A clock on the wall to the left of her desk told him it was three-thirty. ‘If you gave me a coffee, I’d shoot Patta and have you promoted to his job,’ she said, looking up, and then smiled.
‘They didn’t tell us, when we took these jobs, about this part of it, did they?’ he said, crossing the room and sitting opposite her. ‘What did she say?’
Griffoni ran both hands through her hair in a gesture he had seen her make towards the end of Patta’s meetings, a sign that her patience was running short. ‘Nothing.’
‘Nothing?’ Brunetti asked. ‘How much time did you spend with her?’
‘I brought her back here in the boat, but she didn’t say anything except thank you to the pilot, and then to the man who opened the door, and then to me.’ She moved her hands towards her head but stopped herself and said, ‘I told her she could call her lawyer if she wanted to, but all she said was, “No, thank you. I’d prefer to wait until the morning”, like a teenager caught for drunk driving who didn’t want to wake her parents up.’ She shook her head, either at the comparison or at Marinello’s behaviour.
‘I told her she could leave if her lawyer came and she made a statement in my presence, but she said she wanted to talk to you. She was perfectly polite — I even liked her — but she refused to say anything, and there was nothing I could do to make her change her mind. I’d ask her, and she’d say thank you but no. It’s strange, really. And that face.’
‘Where is she?’ Brunetti asked, not wanting to enter into that discussion.
‘Downstairs, in one of the interview rooms.’
Ordinarily, these rooms would have been called ‘interrogation rooms’. Brunetti wondered what made her use the less threatening description, but that was not something he wanted to talk about, either.
‘I’ll go down,’ he said, getting to his feet. He held out his hand. ‘Could you give me the key?’
She opened her hands in a helpless gesture. ‘The door’s not locked. As soon as she went in, she sat down and took a book out of her bag and started to read. I couldn’t do it, couldn’t lock the door.’ Brunetti smiled at her, liking her for her weakness. ‘Besides, Giuffre’s down there, and she’d have to go past him if she tried to leave.’

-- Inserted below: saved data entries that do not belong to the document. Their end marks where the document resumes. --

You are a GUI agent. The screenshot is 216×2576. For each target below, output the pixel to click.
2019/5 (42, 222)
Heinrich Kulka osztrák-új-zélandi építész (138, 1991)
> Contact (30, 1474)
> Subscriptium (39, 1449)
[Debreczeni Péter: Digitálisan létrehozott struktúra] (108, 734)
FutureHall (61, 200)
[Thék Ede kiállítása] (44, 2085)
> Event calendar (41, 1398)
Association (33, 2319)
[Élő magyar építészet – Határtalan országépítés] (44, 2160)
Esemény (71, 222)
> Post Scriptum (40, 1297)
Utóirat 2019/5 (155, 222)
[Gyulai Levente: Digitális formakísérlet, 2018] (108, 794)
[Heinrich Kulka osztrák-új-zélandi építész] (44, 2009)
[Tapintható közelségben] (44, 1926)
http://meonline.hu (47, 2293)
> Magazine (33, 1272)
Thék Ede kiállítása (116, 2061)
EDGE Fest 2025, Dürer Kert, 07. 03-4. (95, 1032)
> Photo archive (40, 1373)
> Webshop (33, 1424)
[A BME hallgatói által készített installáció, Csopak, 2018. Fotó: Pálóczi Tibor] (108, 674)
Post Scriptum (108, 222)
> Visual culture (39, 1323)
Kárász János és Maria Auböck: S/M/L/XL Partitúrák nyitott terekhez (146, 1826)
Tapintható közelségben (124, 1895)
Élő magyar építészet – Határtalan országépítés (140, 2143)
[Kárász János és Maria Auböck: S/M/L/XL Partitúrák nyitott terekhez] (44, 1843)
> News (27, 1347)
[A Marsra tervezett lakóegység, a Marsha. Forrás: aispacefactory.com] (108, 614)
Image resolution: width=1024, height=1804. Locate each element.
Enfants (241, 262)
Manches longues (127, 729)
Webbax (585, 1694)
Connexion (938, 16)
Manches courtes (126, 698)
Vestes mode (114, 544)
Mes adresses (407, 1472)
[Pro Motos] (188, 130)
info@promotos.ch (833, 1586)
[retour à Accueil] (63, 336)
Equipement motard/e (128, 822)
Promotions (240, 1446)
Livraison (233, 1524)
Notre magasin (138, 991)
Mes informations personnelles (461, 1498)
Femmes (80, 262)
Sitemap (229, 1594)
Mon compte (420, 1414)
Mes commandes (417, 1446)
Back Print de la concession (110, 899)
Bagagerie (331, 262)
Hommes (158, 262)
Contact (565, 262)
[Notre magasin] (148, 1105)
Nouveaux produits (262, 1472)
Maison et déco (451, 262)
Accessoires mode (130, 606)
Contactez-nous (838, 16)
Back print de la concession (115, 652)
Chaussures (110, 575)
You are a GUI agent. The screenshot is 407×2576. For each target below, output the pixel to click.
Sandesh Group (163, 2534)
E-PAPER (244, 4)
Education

‘All right, Claudia. Maybe you should go home and get some sleep. Thanks. And thanks for coming tonight.’
She looked up at him and asked, unable to hide her nervousness, ‘Your ears? Are they still ringing?’
‘No. Are yours?’
‘Not really. But there’s a small buzz. It’s much less than it was, but a little bit of it’s still there.’
‘Get some sleep, then go over to the hospital in the morning and tell them what happened. There might be something they can tell you.’
‘Thanks, Guido, I will,’ she said and reached to switch off her desk lamp. She got to her feet and Brunetti helped her into her coat and waited for her at the door to her office. Not speaking, they went down the stairs together. On the ground floor, she said good-night. Brunetti turned down the corridor towards the single light that came from the door of one of the rooms at the end.
He paused and glanced in, and Franca Marinello looked up from her book.
‘Good morning,’ he said. ‘I’m sorry you had to wait for me.’
‘Oh, that’s all right. I don’t sleep a lot any more, and I had a book with me, so it doesn’t matter.’
‘But you’d be more comfortable at home, I’m sure.’
‘Yes, surely that’s true. But I thought you might think it important that we talk tonight.’
‘Yes, I think it is,’ he said, coming into the room.
As if it were her salon, she nodded to the chair across from her, and he sat. She closed her book and laid it on the table, but he could not see the spine and so had no idea what it was.